START EXCERPTED TEXT

I prefer sitting in the first row. Small venues are my favourite. Done well, it is pure magic. It transforms.

I go regularly, often twice or thrice to see the same performance – to relive the wonder. I study the texts at home. Not many enjoy reading plays; I delight in them.

A while back, I wrote one. It even won an award. The prize money bought me a gorgeous, wine-red quilt. Last night, I was tempted to take it with me to Maynardville to the opening of Richard III, with Alan Committie in the main role. But the action-packed play and a Shiraz in the interval kept me all cosy and warm.

‘Why, I can smile, and murder while I smile…’

And he does. Smile, murder, seduce. Vanquish. Fall. The vicious circles of power.

The open-air theatre is the perfect setting for the play, the southeaster a willing contributor with uncanny timing. Tall trees haunt the stage. The simple props and the understated elegance of the costume design enhance the superb performances of the entire cast.

END EXCERPTED TEXT
START ITEMS

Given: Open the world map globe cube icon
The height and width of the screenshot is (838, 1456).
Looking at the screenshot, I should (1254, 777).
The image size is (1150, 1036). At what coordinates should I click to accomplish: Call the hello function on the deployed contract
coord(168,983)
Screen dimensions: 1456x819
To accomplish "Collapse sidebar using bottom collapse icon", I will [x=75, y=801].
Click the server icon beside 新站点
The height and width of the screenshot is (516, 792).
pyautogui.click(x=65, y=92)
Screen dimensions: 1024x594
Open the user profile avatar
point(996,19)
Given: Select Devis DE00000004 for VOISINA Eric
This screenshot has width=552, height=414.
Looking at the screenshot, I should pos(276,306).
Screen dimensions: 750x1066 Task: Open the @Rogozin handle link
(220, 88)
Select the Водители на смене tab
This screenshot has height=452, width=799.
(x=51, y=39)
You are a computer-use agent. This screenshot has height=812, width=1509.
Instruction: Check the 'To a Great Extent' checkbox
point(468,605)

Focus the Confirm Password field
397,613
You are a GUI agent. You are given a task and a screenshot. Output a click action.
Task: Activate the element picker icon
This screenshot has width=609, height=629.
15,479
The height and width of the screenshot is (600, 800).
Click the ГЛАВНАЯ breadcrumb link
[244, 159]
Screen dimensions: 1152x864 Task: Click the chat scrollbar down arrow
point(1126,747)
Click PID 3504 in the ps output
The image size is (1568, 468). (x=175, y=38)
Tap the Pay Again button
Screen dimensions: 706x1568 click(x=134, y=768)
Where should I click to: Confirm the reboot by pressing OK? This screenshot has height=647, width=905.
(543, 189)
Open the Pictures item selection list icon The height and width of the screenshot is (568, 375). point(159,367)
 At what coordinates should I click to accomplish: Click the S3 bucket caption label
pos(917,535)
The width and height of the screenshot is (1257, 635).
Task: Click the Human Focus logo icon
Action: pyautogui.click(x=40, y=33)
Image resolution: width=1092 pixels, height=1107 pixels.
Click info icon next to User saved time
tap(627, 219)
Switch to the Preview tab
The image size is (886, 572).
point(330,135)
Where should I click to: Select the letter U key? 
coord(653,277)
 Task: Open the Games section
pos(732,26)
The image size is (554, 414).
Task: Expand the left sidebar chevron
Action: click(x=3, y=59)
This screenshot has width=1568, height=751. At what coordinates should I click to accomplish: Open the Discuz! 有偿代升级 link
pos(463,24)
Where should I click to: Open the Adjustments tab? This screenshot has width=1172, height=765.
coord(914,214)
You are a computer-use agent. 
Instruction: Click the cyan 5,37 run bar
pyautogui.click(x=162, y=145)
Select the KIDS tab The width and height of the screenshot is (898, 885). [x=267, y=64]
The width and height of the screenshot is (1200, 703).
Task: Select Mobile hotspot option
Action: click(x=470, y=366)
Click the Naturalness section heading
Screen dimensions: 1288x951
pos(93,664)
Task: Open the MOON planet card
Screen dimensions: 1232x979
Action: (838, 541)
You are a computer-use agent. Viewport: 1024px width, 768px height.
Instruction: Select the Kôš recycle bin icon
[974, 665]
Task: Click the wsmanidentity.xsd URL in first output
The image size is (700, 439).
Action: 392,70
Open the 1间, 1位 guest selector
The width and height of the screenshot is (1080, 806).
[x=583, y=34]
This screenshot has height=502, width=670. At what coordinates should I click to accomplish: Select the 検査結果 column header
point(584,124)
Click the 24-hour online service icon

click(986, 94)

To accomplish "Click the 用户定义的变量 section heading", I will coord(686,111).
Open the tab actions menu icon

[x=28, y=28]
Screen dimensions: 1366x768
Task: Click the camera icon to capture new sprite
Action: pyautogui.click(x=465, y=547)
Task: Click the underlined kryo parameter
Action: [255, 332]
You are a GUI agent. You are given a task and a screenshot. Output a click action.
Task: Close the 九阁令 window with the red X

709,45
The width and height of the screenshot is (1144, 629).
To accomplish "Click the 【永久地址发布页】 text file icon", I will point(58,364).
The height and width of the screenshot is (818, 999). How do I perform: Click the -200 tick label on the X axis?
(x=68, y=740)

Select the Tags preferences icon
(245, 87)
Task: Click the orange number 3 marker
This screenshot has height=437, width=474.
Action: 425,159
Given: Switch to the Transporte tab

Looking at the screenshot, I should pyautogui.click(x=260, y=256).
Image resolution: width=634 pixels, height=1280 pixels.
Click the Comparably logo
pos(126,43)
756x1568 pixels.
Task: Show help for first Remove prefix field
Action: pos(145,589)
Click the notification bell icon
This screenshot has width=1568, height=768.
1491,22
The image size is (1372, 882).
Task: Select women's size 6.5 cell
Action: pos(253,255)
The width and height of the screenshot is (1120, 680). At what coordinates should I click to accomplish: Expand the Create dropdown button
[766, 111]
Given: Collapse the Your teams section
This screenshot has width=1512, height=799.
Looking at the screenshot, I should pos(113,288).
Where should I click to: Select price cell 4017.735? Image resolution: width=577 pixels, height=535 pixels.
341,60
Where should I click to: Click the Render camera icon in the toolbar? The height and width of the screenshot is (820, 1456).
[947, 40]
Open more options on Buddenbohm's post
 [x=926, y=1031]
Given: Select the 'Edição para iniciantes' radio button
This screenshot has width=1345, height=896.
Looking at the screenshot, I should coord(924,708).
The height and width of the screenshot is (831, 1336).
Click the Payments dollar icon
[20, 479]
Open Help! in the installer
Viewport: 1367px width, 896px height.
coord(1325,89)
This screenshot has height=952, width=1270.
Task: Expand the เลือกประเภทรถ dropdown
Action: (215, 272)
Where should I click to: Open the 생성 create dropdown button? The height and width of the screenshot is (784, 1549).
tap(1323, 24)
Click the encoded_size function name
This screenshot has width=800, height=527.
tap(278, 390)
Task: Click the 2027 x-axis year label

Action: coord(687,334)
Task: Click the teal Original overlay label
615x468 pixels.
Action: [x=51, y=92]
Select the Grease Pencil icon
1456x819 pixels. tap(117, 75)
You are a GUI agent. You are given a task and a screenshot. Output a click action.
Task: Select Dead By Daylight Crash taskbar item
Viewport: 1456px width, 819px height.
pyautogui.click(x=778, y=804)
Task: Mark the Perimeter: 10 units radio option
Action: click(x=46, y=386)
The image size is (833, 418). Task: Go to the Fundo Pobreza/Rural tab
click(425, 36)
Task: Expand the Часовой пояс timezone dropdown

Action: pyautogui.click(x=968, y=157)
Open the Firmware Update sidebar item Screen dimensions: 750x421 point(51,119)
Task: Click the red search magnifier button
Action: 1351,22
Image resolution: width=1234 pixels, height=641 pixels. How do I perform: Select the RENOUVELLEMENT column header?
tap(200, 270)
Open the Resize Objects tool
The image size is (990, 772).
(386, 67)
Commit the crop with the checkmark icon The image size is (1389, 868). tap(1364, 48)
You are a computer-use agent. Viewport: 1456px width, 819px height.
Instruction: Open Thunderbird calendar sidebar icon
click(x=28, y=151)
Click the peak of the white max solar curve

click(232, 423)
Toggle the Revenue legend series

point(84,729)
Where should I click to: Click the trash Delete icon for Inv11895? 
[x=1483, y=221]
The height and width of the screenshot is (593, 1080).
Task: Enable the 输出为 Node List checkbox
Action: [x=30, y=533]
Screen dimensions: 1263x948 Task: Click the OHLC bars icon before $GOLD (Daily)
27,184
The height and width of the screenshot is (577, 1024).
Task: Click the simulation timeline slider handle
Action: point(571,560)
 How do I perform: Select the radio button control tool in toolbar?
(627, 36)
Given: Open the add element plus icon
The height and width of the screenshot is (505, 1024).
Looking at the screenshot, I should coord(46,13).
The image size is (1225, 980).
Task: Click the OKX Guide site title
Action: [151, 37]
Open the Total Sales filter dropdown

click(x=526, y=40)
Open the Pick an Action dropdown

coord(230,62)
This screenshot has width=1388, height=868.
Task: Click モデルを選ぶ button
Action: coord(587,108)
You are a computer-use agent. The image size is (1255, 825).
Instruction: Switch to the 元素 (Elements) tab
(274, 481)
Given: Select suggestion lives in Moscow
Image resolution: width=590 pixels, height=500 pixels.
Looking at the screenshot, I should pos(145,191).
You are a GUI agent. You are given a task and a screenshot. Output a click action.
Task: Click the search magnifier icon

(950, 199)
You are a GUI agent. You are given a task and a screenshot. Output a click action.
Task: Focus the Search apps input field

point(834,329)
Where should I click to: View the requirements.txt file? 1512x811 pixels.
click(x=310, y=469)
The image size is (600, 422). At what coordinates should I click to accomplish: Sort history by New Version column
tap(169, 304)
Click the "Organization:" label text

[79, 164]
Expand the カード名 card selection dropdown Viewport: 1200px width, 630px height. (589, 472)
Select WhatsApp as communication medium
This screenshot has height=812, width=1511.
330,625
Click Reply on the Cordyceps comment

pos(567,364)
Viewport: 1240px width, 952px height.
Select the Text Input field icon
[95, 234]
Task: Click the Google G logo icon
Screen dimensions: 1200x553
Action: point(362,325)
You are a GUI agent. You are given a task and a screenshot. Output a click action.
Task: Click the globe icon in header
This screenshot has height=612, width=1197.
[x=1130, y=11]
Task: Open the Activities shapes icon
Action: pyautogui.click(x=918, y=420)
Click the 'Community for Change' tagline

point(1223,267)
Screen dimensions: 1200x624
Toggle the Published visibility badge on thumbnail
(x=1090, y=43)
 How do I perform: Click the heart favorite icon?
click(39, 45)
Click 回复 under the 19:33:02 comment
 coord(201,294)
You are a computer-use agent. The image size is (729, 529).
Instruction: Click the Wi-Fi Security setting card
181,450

END ITEMS

■ TASK REQUIREMENTS ■
[1] Sum up the Richard III review in two sentences.
[2] In the Richard III review, what did the writer buy with the prize money?
[3] Extend the Richard III review, picking up after its last sentence.

■ RESPONSES IN ORDER ■
[1] The writer loves theater, prefers the front row at small venues, often sees the same performance two or three times, studies plays at home and once wrote an award-winning play. Last night the writer attended the opening of Richard III at the open-air theater in Maynardville, with Alan Committie in the main role, and praises the setting, the simple props, the costume design and the whole cast.

[2] A gorgeous, wine-red quilt.

[3]
Cassandra Mapanda as Queen Elizabeth stood out for me. A true royal presence on stage. But nobody and nothing disappointed.

Shakespeare has never been easy for me. And Richard III was new despite my education and love for the theatre. Yet I never felt lost. As one head after another is impaled and hearts are conquered and torn apart, we are transported into the distant past that has a lot to teach us about our own times, our greed and disenchantment.

I will see it again before the run is over.

Richard III is on until 9 March; Wednesday to Saturday, at 8.15pm. Don’t miss it!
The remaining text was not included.